AMENDMENT NO. 2 TO RIGHTS AGREEMENT
THIS AMENDMENT NO. 2 is entered into as of the 25th day of February,
1997, by and among INTERIM SERVICES INC., a Delaware corporation (the
"Company"), and CHASEMELLON SHAREHOLDER SERVICES, L.L.C., a New York limited
liability company ("Chase" or the "Rights Agent").
R E C I T A L S:
A. The Company and Boatmen's Trust Company entered into that certain
Rights Agreement dated March 17, 1994, whereby the Company appointed Boatmen's
as the Rights Agent to act as agent for the Company and the holders of the
Rights in accordance with the terms and conditions of said Rights Agreement.
B. The Company, Boatmen's Trust Company and Chase entered into that
certain Amendment No. 1 to Rights Agreement dated June 26, 1996 whereby the
Company removed Boatmen's as Rights Agent and appointed Chase as Successor
Rights Agent in accordance with the terms and conditions of said Rights
Agreement.
C. The Company now wishes to amend certain additional provisions of
the Rights Agreement as provided herein.
NOW, THEREFORE, in consideration of the mutual premises and covenants
contained herein and in the Rights Agreement, and other good and valuable
consideration, the receipt and sufficiency of which are hereby acknowledged, the
Company and the Rights Agent hereby agree as follows:
1. Section 1(a) of the Rights Agreement is hereby amended (i) by
deleting the words "prior written approval of a majority of the Board of
Directors" in the fourth and fifth lines of such Section and substituting in
place thereof the words "Prior Written Approval of the Company", (ii) by adding
the words "without the Prior Written Approval of the Company" after the words
"of the Company" in the second to the last line of such Section, and (iii) by
adding the following sentence at the end of such Section:
"Any Person who or which, together with all Affiliates and
Associates of such Person, inadvertently becomes the
Beneficial Owner of securities of the Company
representing 15% or more of Voting Power of the Company
or otherwise becomes a Beneficial Owner without a plan
or intention to acquire control of the Company, shall
not become an "Acquiring Person" so long as such
Person, individually or together with
the Affiliates and Associates of such Person, promptly
enters into, and delivers to the Company, an
irrevocable commitment to promptly divest, and
thereafter promptly divests (without exercising or
retaining any power, including voting, with respect to
such securities), sufficient securities of the Company
so that such Person, together with all Affiliates and
Associates of such Person, ceases to be the Beneficial
Owner of 15% or more of the Voting Power of the
Company.
2. Section 1(c)(i) is hereby amended by adding the following phrase
at the end of such Section:
", as determined pursuant to Rule 13d-3 of the
General Rules and Regulations under the Exchange Act as
in effect on the date hereof".
3. Section 1(c) is hereby amended by adding the following new
Section 1(c)(iv):
"Notwithstanding anything in this definition of
Beneficial Ownership to the contrary, the phrase "then
outstanding", when used with reference to a Person's
Beneficial Ownership of securities of the Company,
shall mean the number of such securities then issued
and outstanding together with the number of such
securities not then actually issued and outstanding
which such Person would be deemed to own beneficially
hereunder.
4. Section 1 of the Rights Agreement is hereby amended by deleting
Subsection (h), relettering Subsection (i) as Subsection (h), and adding the
following new Subsection (i):
"Prior Written Approval of the Company" shall mean
prior express written consent of the Company to the
actions in question, executed on behalf of the Company
by a duly authorized officer of the Company following
the express approval by action of at least a majority
of the members of the Board of Directors then in
office.
5. Section 1(l) of the Rights Agreement is hereby amended by (i)

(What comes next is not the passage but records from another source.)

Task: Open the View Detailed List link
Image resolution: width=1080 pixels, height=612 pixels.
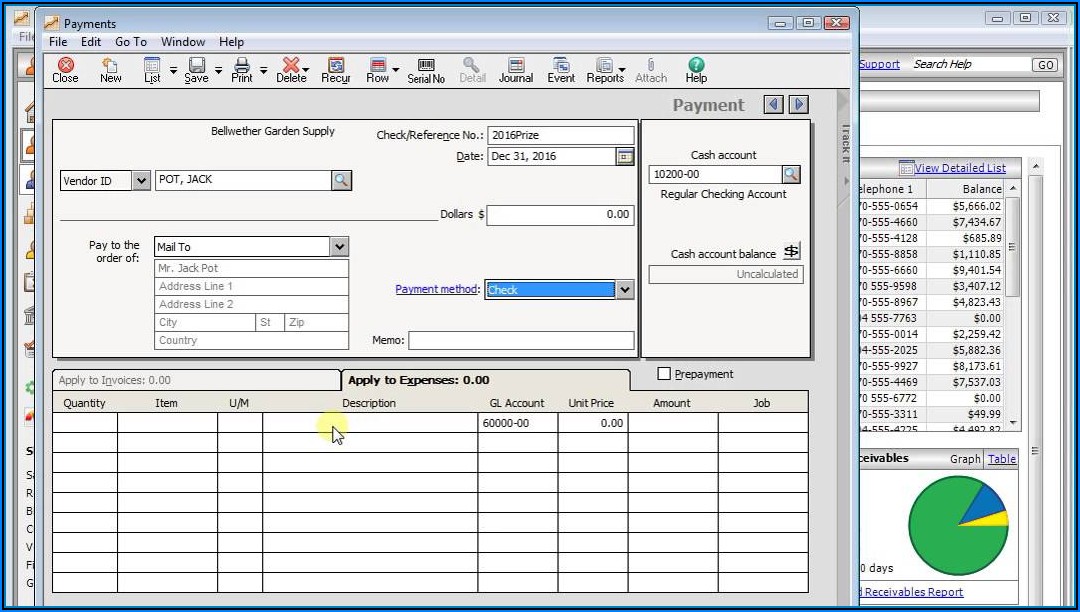Action: point(959,168)
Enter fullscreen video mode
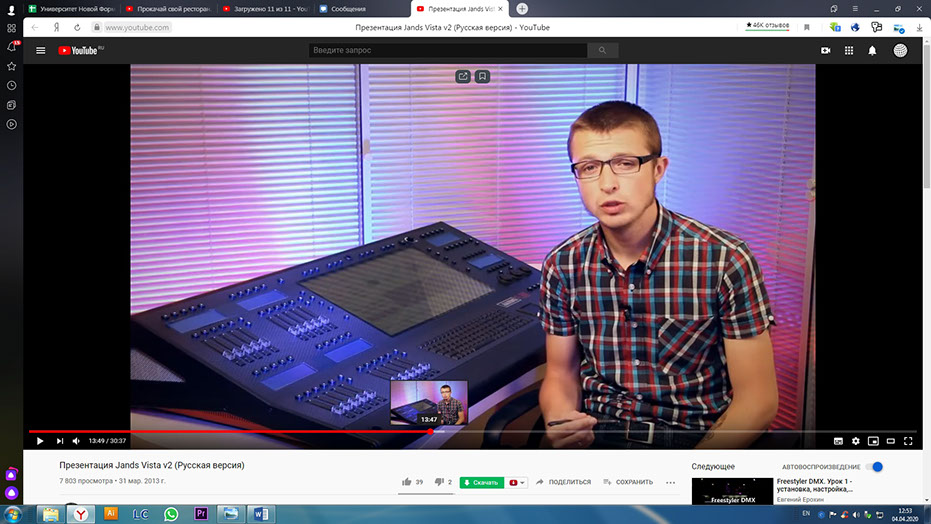The image size is (931, 524). [908, 441]
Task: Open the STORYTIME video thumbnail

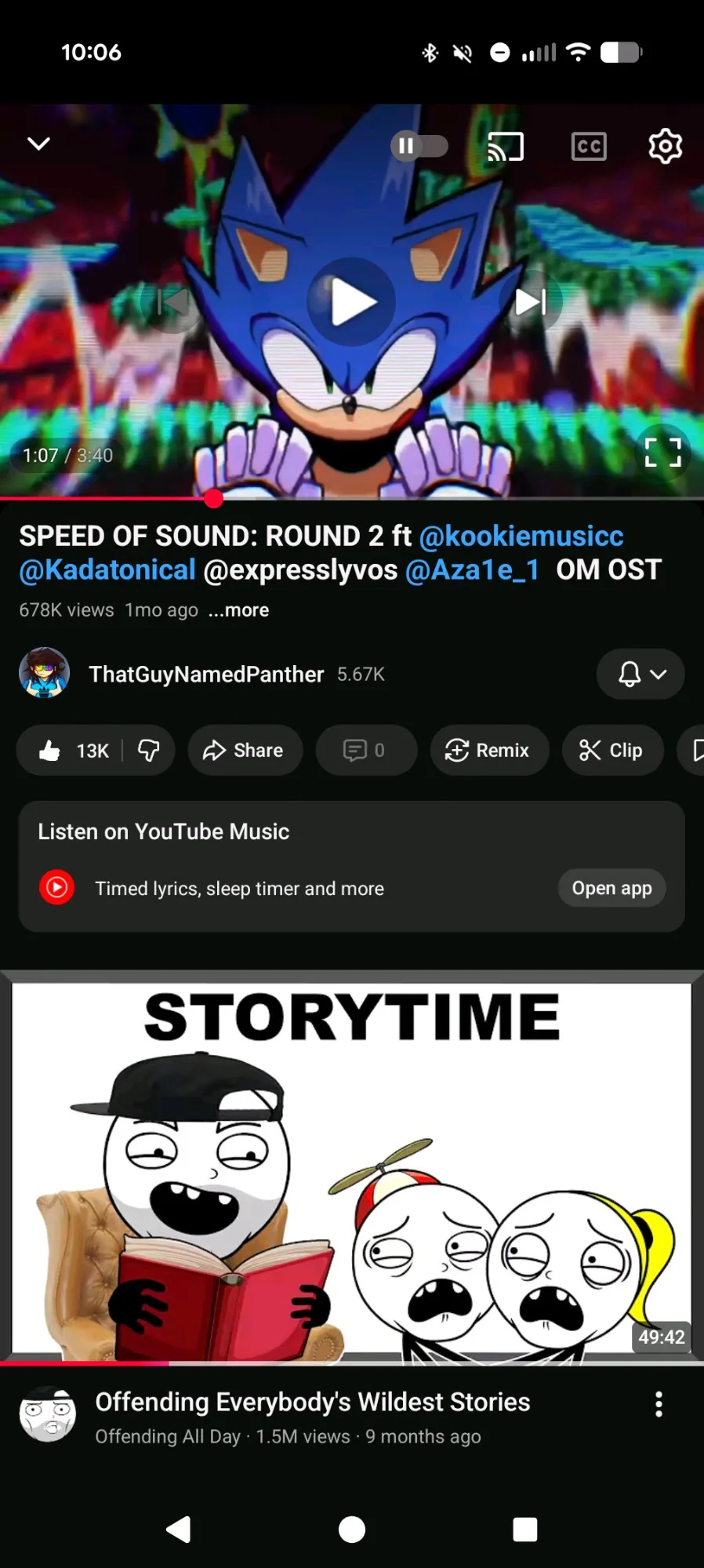Action: 352,1168
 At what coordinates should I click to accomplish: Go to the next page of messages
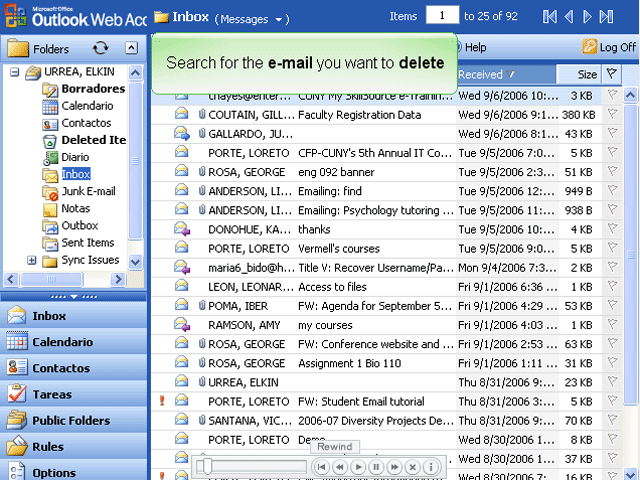point(588,17)
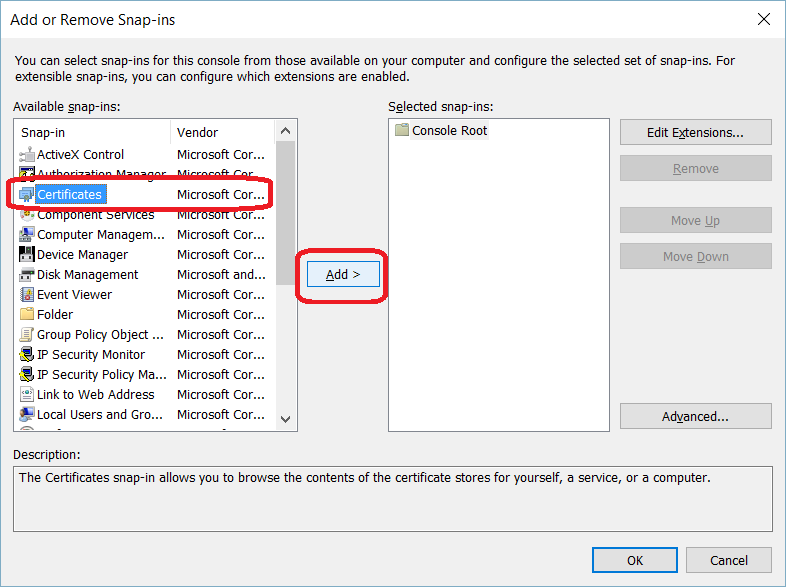This screenshot has height=587, width=786.
Task: Select the Link to Web Address icon
Action: 27,395
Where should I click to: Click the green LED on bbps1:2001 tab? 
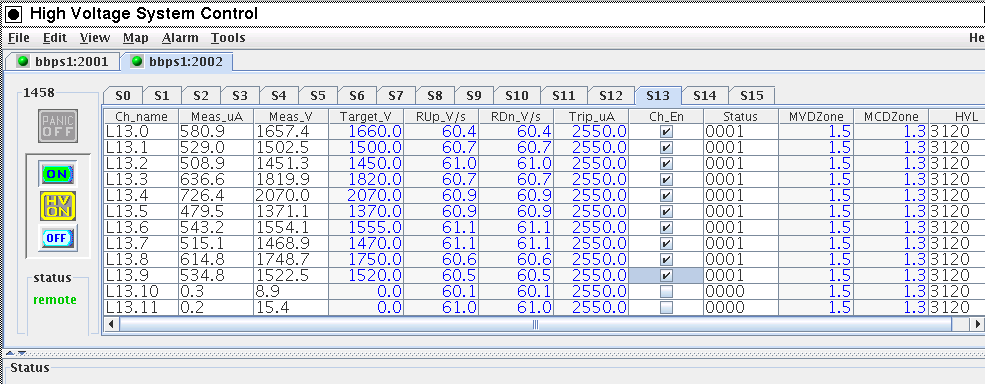click(23, 62)
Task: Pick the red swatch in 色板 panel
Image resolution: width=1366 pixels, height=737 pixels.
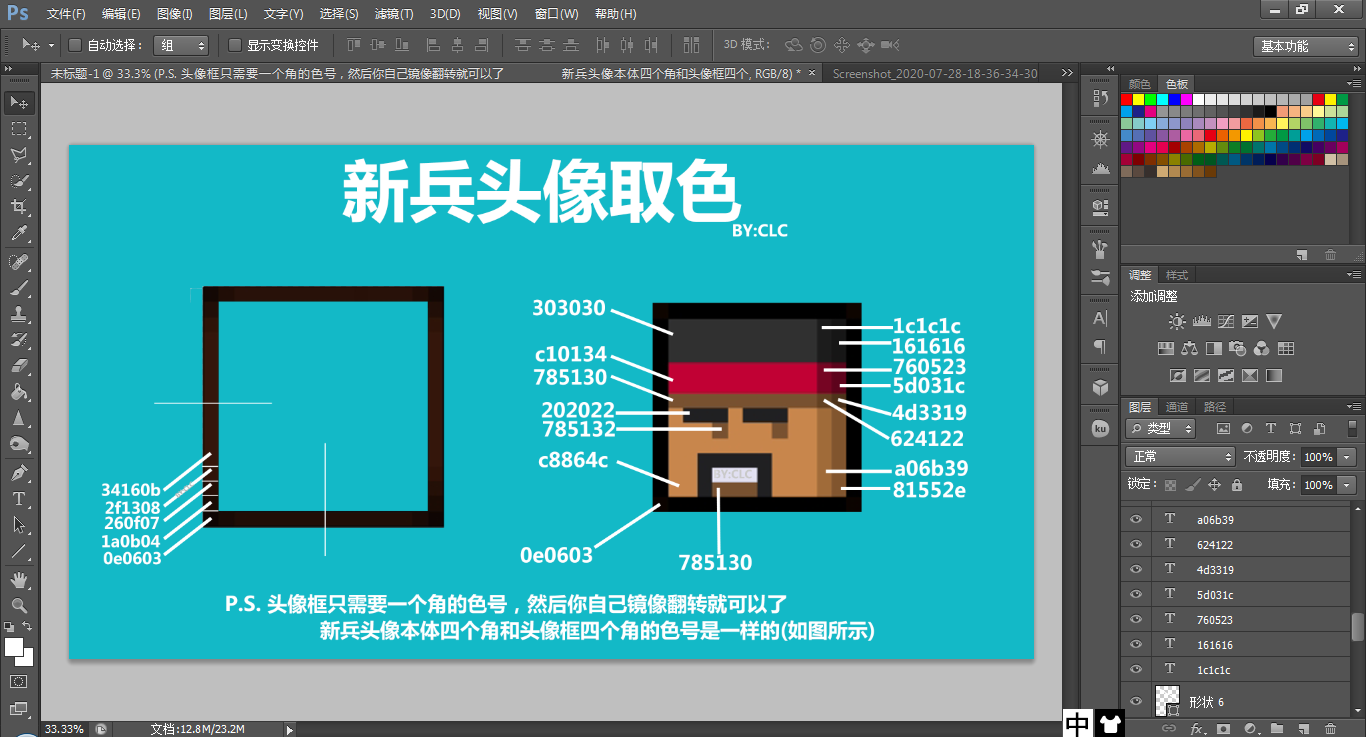Action: click(x=1127, y=99)
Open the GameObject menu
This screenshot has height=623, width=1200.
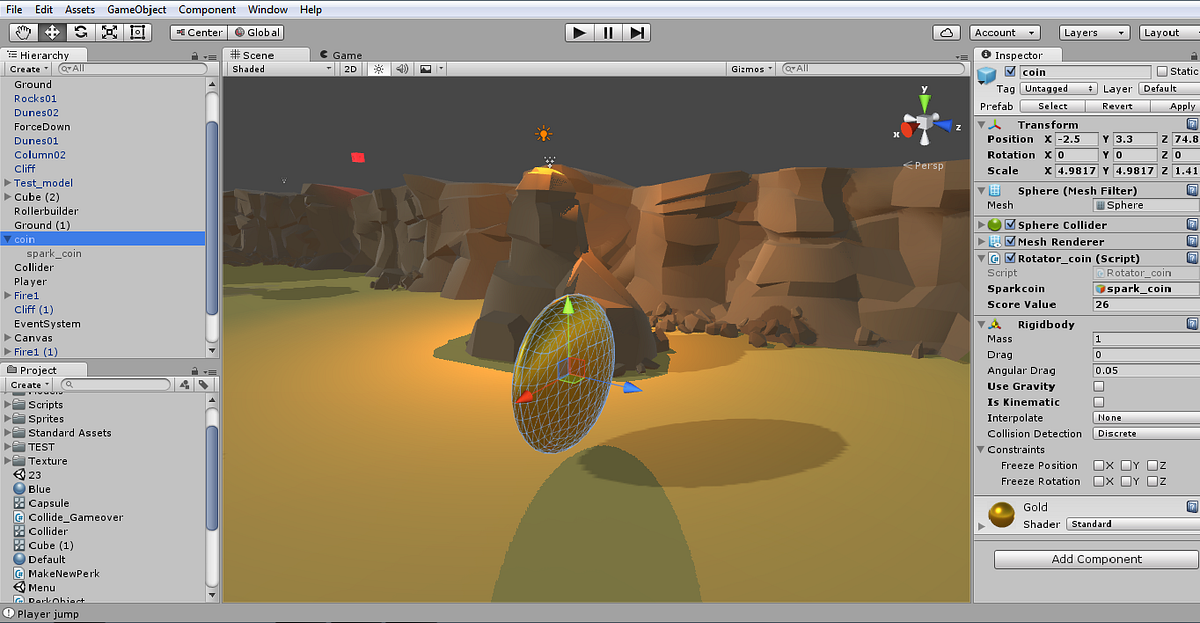point(136,9)
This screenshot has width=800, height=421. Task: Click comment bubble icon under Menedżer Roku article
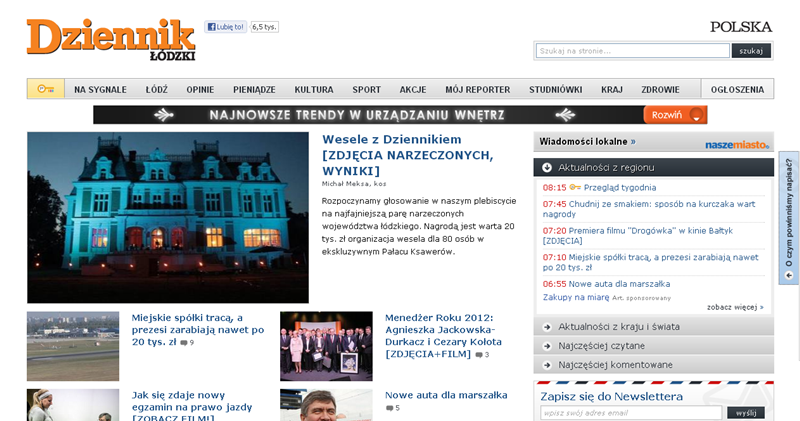tap(477, 355)
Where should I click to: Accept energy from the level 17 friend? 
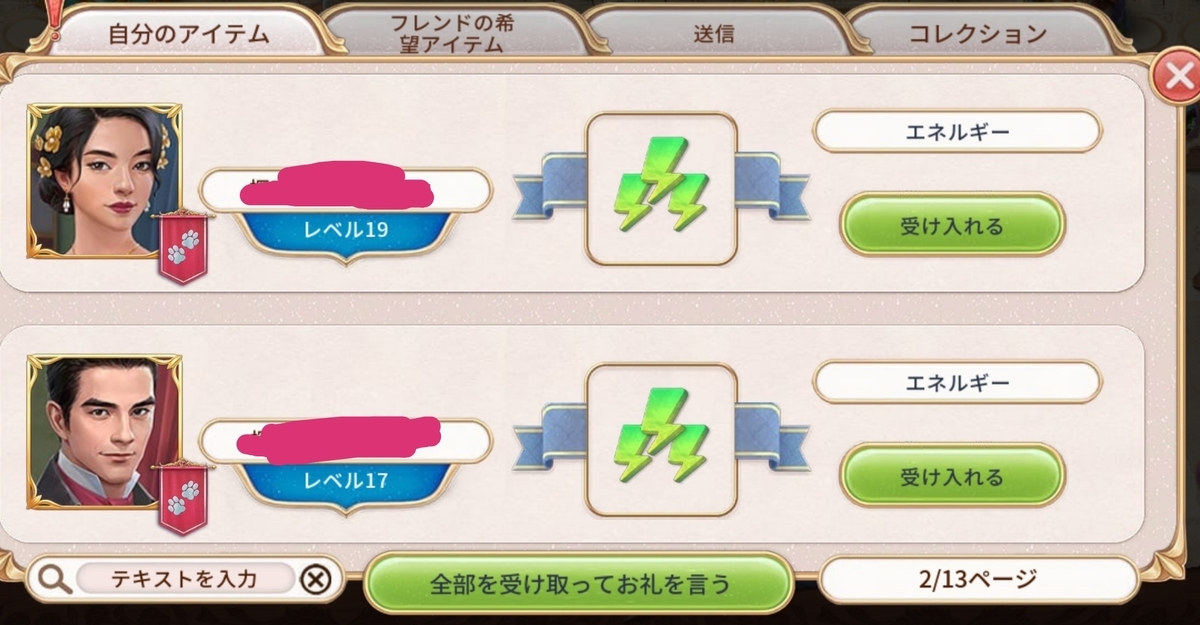(952, 476)
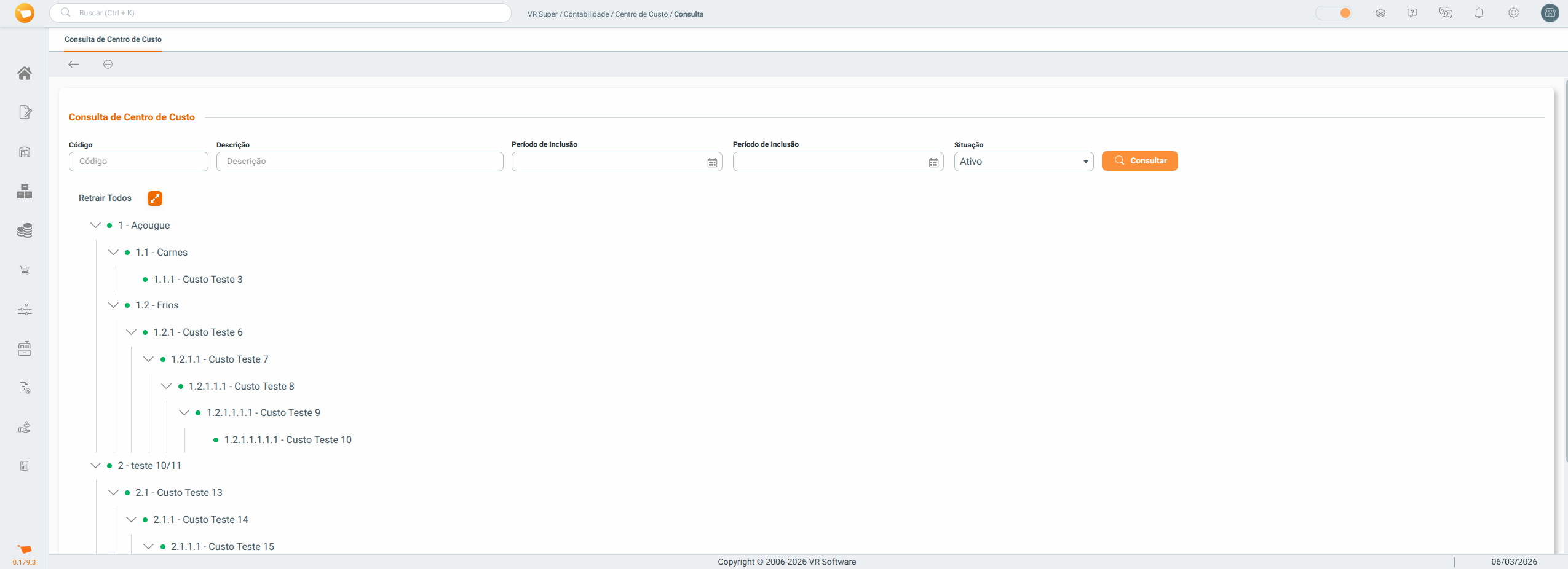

deleting the words "any corporation or other entity" in the first and second
lines of said Section and
substituting in place thereof the words "with respect to any Person, any other
Person", and (ii) by deleting the words "another corporation or other entity and
shall include Subsidiaries of Subsidiaries" in the sixth and seventh lines of
said Section and substituting in place thereof the words "such Person or one or
more of such Person's Subsidiaries".
6. Section 3(a) of the Rights Agreement is hereby amended (i) by
deleting the parenthetical language in the third and fourth lines of said
Section and substituting in place thereof the following: "(or such later date
as may be determined by action of the Board of Directors, but in no event
later than the date set forth in clause (i) above)", and (ii) by deleting the
words "prior written approval of a majority of the Board of Directors" in the
thirteenth and fourteenth lines of such Section and substituting in place
thereof "Prior Written Approval of the Company".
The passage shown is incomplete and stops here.